De ceci, force est de comprendre que toute consultation populaire, qu’elle soit référendaire ou électorale, sera à la faveur du pouvoir, et conséquemment, l’expression d’une parodie de démocratie !
C’est pourquoi, avant même de parler d’un projet de nouvelle constitution c’est dans cet ORDRE DE PRIORITÉ que les questions suivantes méritent d’être examinées:
a) Le fichier électoral est-il adéquat, représentatif du corps électoral ?
b) La transparence du processus de consultation populaire est-elle assurée par entre autre l’implication des Nations-Unies dans le processus du vote, du dépouillement des bulletins et des contestations s’il y a lieu car, n’oublions pas qu’à ce niveau, juridiction revient à la Cour Constitutionnelle de trancher (tribunal qui a vu à sa tête Kélèfa Sall être remplacé dans les conditions illégales);
c) Le projet de nouvelle Constitution en est-il un légal au vu de la Constitution déjà existante?
Ici, le gouvernement se doit d’expliquer les bases juridiques issues de l’actuelle constitution, sur lesquelles il s’appuie, pour soumettre à la population un projet de nouvelle république. Manquer de le faire tout en procédant de force à l’implantation d’une nouvelle constitution par voie référendaire ou autre, reviendrait à transgresser l’esprit et la lettre de la Constitution actuelle. Cette fraude à la loi est l’équivalent d’un putsch institutionnel, qui devra entraîner la destitution et la condamnation d’Alpha Condé et de ses complices pour haute trahison.
d) L’entreprise visant l’adoption d’une nouvelle constitution est-elle opportune, vu les tensions sociales qu’elle suscite d’une part, et les coûts exorbitants qu’elle engendre, d’autre part, considérant le taux de pauvreté et la misère extrême qui affligent les Guinéens ?
e) Y a-t-il impossibilité d’incorporer les dispositions de la nouvelle Constitution au sein de celle déjà existante par voie d’amendement? Et si oui, pourquoi ?

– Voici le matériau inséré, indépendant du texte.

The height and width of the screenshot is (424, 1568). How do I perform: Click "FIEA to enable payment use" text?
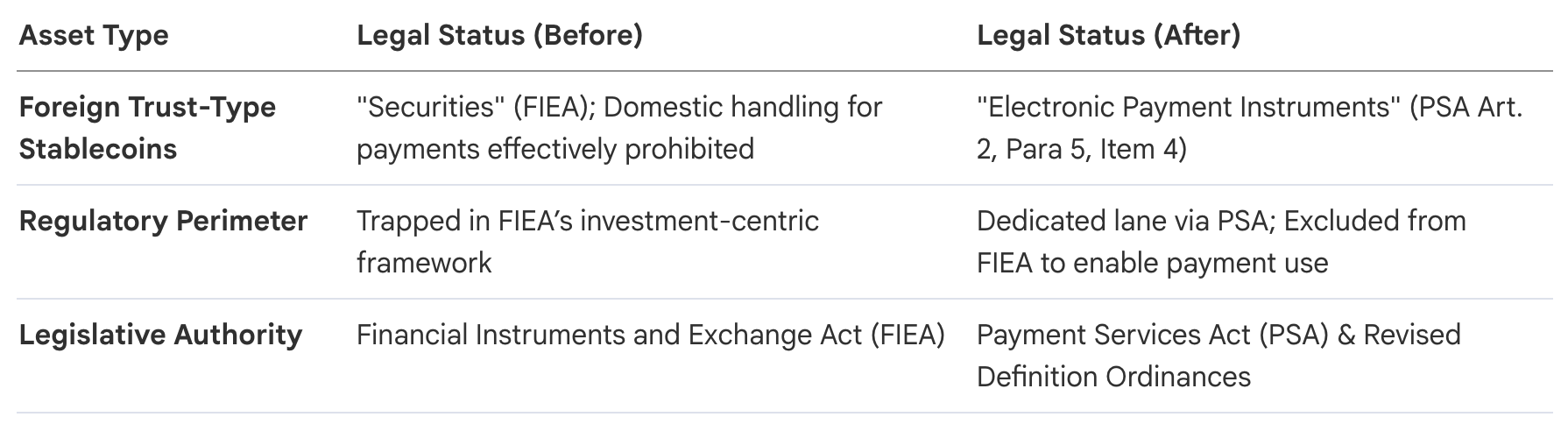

À défaut de répondre par l’affirmative à l’ensemble de ces questions ET DANS LEUR ORDRE DE PRIORITÉ, la population devra conclure que ce projet de nouvelle Constitution n’est, en somme, rien d’autre qu’un jeu de dupes. En conséquence, elle devra fermement S’OPPOSER À TOUT PROJET DE RÉFÉRENDUM. Il ne s’agira pas ici de permettre la libre expression des choix, MAIS D’EMPÊCHER L’EXPRESSION MÊME DE CE CHOIX!